Claude SDK Adapter (adaptToolDef)

export function adaptToolDef(def: ToolDef) {
  return tool(
    def.name,
    def.description,
    def.schema.shape,
    async (args) => {
      const result = await def.execute(args as Record<string, unknown>);
      return { content: [{ type: "text" as const, text: result }] };
    },
  );
}

• Schema conversion: The Zod schema’s .shape property is passed directly to the SDK’s tool(). The SDK accepts Zod shapes natively.
• Result wrapping: The execute function returns a plain string. The adapter wraps it in the SDK’s expected format: { content: [{ type: "text", text: result }] }.

OpenAI Adapter (adaptToolDefToOpenAI)

export function adaptToolDefToOpenAI(def: ToolDef): OpenAITool {
  const jsonSchema = def.schema.toJSONSchema();  // Zod 4 native
  delete jsonSchema.$schema;  // OpenAI doesn't want the $schema key
  return {
    type: "function",
    function: { name: def.name, description: def.description, parameters: jsonSchema },
  };
}

• Schema conversion: Uses Zod 4’s built-in .toJSONSchema() method for reliable conversion to JSON Schema. The $schema meta-key is stripped since OpenAI’s API rejects it.
• Output format: Returns OpenAI’s ChatCompletionTool shape with type: "function" and function.parameters containing the JSON schema.
• Used by: The OpenAI-compatible agent path (agent-openai.ts) to register custom tools for function-calling.

Both adapters eliminate per-tool boilerplate. Adding a new custom tool requires only creating a ToolDef object — the adapters handle format conversion automatically.

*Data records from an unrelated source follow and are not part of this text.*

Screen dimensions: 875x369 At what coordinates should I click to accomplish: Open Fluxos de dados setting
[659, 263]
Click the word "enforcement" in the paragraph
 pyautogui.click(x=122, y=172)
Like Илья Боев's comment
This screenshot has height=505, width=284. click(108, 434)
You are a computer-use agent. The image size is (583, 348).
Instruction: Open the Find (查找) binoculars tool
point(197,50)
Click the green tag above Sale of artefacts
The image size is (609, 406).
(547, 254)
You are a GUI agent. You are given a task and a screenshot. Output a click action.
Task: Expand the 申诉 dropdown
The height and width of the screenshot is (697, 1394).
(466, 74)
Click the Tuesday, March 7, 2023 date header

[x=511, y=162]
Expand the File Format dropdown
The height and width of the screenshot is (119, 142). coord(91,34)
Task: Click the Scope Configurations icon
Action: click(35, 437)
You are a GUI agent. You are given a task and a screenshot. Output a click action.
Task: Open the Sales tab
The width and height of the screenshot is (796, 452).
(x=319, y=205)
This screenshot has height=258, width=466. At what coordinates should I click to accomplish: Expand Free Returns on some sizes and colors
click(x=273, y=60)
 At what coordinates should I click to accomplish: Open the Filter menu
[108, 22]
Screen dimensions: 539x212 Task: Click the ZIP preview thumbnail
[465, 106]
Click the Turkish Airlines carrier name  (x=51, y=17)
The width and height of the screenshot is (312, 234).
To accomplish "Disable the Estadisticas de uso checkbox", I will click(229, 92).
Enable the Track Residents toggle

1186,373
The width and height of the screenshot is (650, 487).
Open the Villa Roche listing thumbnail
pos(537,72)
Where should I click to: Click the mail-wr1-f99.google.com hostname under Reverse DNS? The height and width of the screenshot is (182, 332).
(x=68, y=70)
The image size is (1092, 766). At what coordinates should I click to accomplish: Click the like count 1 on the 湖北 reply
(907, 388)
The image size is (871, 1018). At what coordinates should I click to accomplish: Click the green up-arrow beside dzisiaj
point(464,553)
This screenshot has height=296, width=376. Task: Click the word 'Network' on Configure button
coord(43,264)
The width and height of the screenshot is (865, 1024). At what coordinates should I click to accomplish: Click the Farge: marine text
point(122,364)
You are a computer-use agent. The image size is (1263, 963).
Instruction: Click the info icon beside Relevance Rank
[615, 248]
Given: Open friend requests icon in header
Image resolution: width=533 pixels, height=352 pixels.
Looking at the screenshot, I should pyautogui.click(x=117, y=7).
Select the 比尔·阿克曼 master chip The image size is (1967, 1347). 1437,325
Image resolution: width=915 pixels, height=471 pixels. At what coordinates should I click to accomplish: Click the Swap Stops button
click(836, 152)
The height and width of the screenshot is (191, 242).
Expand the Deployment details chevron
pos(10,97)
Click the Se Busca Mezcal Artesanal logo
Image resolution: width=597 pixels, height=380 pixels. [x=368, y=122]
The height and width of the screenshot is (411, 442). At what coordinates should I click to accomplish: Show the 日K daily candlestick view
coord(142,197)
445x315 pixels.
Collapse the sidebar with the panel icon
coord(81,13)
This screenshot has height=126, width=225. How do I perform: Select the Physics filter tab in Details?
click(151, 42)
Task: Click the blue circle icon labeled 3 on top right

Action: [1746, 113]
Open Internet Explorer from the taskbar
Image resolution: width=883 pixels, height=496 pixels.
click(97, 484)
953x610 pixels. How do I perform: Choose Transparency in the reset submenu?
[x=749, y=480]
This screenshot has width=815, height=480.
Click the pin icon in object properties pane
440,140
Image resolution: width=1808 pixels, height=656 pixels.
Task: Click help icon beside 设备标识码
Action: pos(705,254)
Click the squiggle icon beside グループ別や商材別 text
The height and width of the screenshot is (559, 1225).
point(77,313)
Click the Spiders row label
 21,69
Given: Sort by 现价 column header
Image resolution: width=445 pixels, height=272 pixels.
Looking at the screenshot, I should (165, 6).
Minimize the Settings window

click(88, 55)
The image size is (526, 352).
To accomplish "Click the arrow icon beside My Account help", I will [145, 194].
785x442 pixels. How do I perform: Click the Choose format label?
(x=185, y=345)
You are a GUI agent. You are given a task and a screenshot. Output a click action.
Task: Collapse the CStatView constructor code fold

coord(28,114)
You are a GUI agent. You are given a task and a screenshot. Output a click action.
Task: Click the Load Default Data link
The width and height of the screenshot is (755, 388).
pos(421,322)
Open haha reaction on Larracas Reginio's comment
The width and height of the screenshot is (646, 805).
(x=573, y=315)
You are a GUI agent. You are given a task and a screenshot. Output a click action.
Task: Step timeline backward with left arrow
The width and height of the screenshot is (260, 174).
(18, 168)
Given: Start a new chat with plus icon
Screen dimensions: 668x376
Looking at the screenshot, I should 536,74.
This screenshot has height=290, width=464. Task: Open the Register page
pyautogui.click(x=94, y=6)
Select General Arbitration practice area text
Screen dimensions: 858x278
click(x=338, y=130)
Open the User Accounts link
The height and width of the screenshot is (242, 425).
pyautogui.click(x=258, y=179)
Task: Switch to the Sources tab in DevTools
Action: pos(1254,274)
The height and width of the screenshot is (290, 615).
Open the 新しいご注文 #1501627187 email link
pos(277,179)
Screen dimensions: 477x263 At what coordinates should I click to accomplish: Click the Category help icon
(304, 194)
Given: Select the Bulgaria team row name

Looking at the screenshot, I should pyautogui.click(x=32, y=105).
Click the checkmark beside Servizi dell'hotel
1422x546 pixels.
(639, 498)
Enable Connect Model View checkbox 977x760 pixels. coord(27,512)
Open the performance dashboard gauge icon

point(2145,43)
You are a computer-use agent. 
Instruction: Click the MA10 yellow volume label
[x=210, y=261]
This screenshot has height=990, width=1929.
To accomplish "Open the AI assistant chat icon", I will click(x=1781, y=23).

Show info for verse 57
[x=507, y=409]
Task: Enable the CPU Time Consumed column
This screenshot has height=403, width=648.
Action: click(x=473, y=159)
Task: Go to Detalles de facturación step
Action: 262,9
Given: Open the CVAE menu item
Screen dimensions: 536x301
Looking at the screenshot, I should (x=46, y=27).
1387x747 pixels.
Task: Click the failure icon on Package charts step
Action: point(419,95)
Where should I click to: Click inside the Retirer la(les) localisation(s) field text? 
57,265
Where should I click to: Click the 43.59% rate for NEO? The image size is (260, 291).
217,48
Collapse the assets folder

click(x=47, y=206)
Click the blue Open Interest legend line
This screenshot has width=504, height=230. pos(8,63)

How Tools Are Registered in the Agent

The registration flow in src/agent/agent-sdk.ts:

1. Collect custom tool definitions (getToolDefs):

   function getToolDefs(agentId?: string): ToolDef[] {
     const memRoot = agentMemoryDir(agentId);
     const scopedMemory = agentId
       ? createScopedMemoryTools(memRoot)
       : { search: memorySearchTool, get: memoryGetTool };
     return [scopedMemory.search, scopedMemory.get, patchTool, cronTool];
   }
   

   Memory tools are scoped per agent; patch and cron tools are shared.

2. Create MCP server (createCamelAGIMcpServer):

   function createCamelAGIMcpServer(agentId?: string) {
     const defs = getToolDefs(agentId);
     return createSdkMcpServer({
       name: "camelagi",
       tools: defs.map(adaptToolDef),
     });
   }
   

   Each ToolDef is adapted via adaptToolDef and served through an MCP server named "camelagi".

3. Pass to SDK query:

   query({
     prompt: userMessage,
     options: {
       allowedTools: [...BUILTIN_TOOLS],          // SDK built-in tools
       mcpServers: { camelagi: mcpServer },       // Custom tools via MCP
       ...(disallowedTools && { disallowedTools }),// Denied tools
       // ...
     },
   });
   

4. Hook integration: Pre-tool and post-tool hooks are registered via hooks.PreToolUse and hooks.PostToolUse with a ".*" matcher, so they fire for every tool call (both built-in and custom). These hooks handle:

   • Lifecycle hook scripts (~/.camelagi/hooks/)
   • Approval checks (smart/always mode)
   • Event emission for TUI and gateway consumers
   • Logging tool calls and results to stderr (in CLI mode)

OpenAI-Compatible Path

The OpenAI path in src/agent/agent-openai.ts registers tools differently:

1. Collect custom tool definitions: Same getToolDefs() function returns [memorySearchTool, memoryGetTool, patchTool, cronTool].
2. Convert to OpenAI format: Each ToolDef is converted via adaptToolDefToOpenAI() to the { type: "function", function: { name, description, parameters } } format.
3. Pass to API call: Tools are included in client.chat.completions.create({ tools, ... }).
4. Tool loop: When the model returns tool_calls, each is executed through the same ToolDef.execute() function with pre/post hooks, and results are appended as tool role messages. The loop continues until no more tool calls or maxTurns is reached.

Adding New Tools

Adding a new custom tool requires only:

1. Creating a ToolDef object in src/tools/.
2. Adding it to the array returned by getToolDefs().

No other wiring is needed – both the SDK (adapter, MCP server, hooks) and OpenAI (adapter, tool loop, hooks) paths handle the rest automatically.